Comme ce vote s’annonce serré, M. Bernard Accoyer a cru bon de le doubler d’un décompte manuel des bulletins de vote « de façon à écarter toute contestation ». Cette précision confirme que le président de l’Assemblée sait que même un décompte informatique peut être sujet à erreur et, partant de là, que sa sincérité pourrait être questionnée.
Cette première indique que nos élus ont maintenant conscience qu’un vote électronique échappe par essence à toute observation, conclusion à laquelle sont déjà arrivés de nombreux électeurs « cobaye » dans les villes dotées d’ordinateurs de vote.

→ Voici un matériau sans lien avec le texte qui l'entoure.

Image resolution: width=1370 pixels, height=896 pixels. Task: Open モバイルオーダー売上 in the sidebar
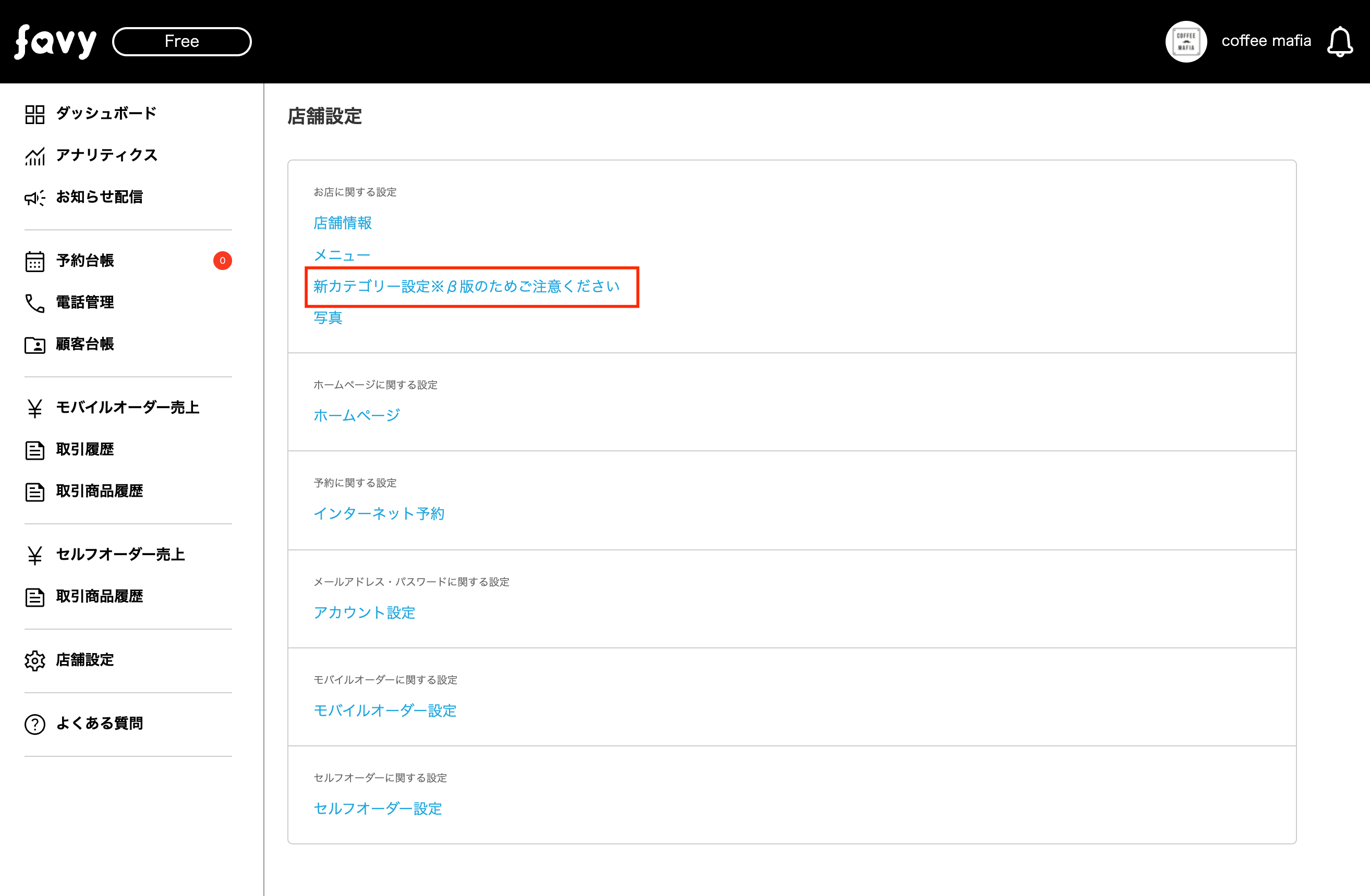(x=127, y=408)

En revanche, M. Accoyer feint d’ignorer que le contrôle d’un vote électronique parlementaire ne repose pas sur son recompte manuel. Le vote électronique n’a rien d’exceptionnel au sein de l’Assemblée nationale, mais, contrairement aux votes des citoyens, le secret n’y existe pas : une liste nominative des votes effectués permet à chaque député de vérifier la prise en compte de son vote. La sincérité du scrutin ne dépend donc pas de l’informatique.
L’irruption au Congrès de cet inutile double décompte – informatique et humain – nous amène à cette alternative : soit ses organisateurs sont peu au fait de la façon dont se vérifie un vote électronique parlementaire, soit il s’agit d’une opération de communication à destination de nos députés et sénateurs, afin que ceux-ci quittent le Congrès avec l’impression qu’enfin a été trouvé le moyen de maîtriser un vote électronique. Nos représentants seront ainsi par la suite plus à même d’accepter une réforme du code électoral qui irait dans ce sens, réforme que prépare actuellement le Conseil d’État.

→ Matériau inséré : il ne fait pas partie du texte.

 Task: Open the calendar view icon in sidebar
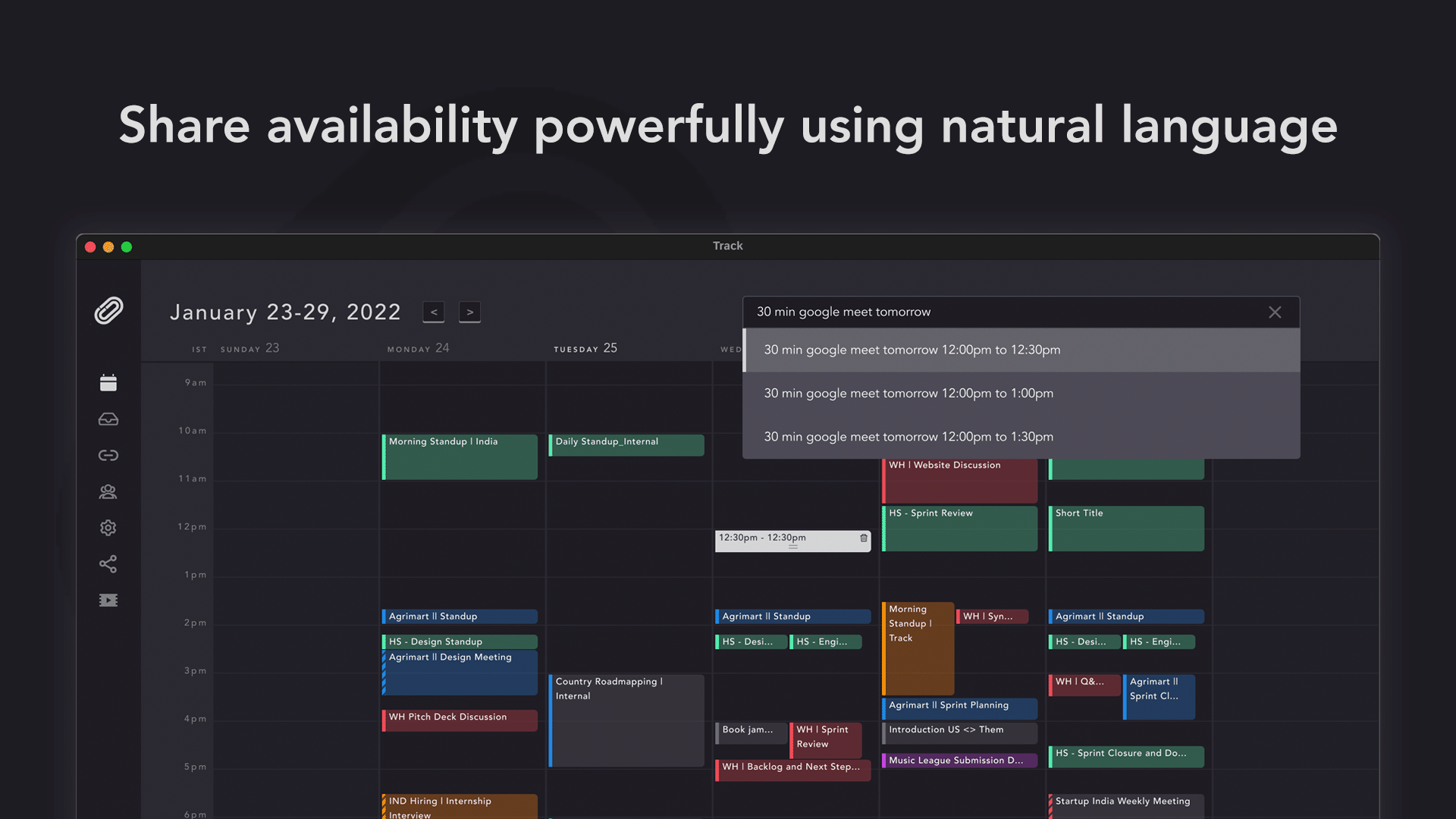point(108,383)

Malheureusement, Versailles n’est pas la France : un double décompte, possible dans l’environnement exceptionnel de cet unique bureau de vote de 908 électeurs qu’est le Congrès, devient irréaliste dans le cadre d’une élection nationale avec ses milliers de bureaux de vote, ses millions d’électeurs et, surtout, un vote qui se déroule cette fois à bulletins secrets.

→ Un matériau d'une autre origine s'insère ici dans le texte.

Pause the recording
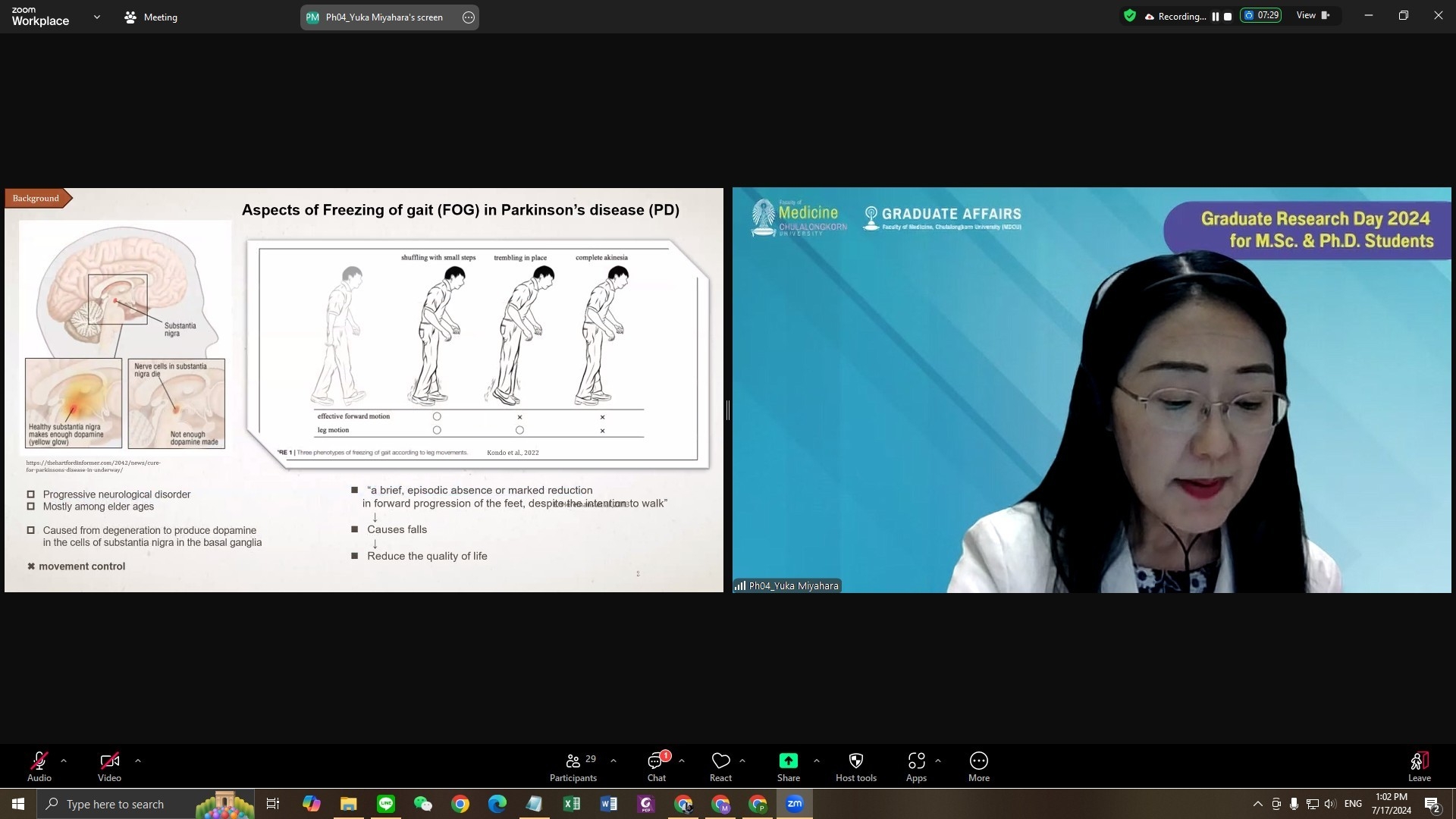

L’extension de ce principe de double décompte – informatique et humain - à un large électorat ne sera que fragmentaire : les résultats de certains bureaux de vote seront vérifiés tandis que d’autres ne le seront pas. De plus, en cas de désaccord entre le résultat informatique et le dépouillement manuel des urnes qu’on aura pris la peine de contrôler, il est probable que la sincérité des résultats restés non vérifiés ne sera pas juridiquement contestable.
Il arrive qu’un parlementaire fasse rectifier son vote postérieurement au scrutin, qu’il ait fait une erreur de manipulation ou que son vote ait été mal transmis. L’absence de secret du vote et l’autorité attachée à sa fonction lui donnent ce pouvoir. Il n’en sera rien pour le simple citoyen dépourvu de preuve face au juge de l’élection et de la capacité juridique d’exiger un décompte. Ainsi, bien que ce nouveau principe de vote électronique se prétende vérifiable, il échappera toujours, dans les faits, à une vérification complète, la seule qui puisse inspirer confiance aux électeurs comme aux parlementaires.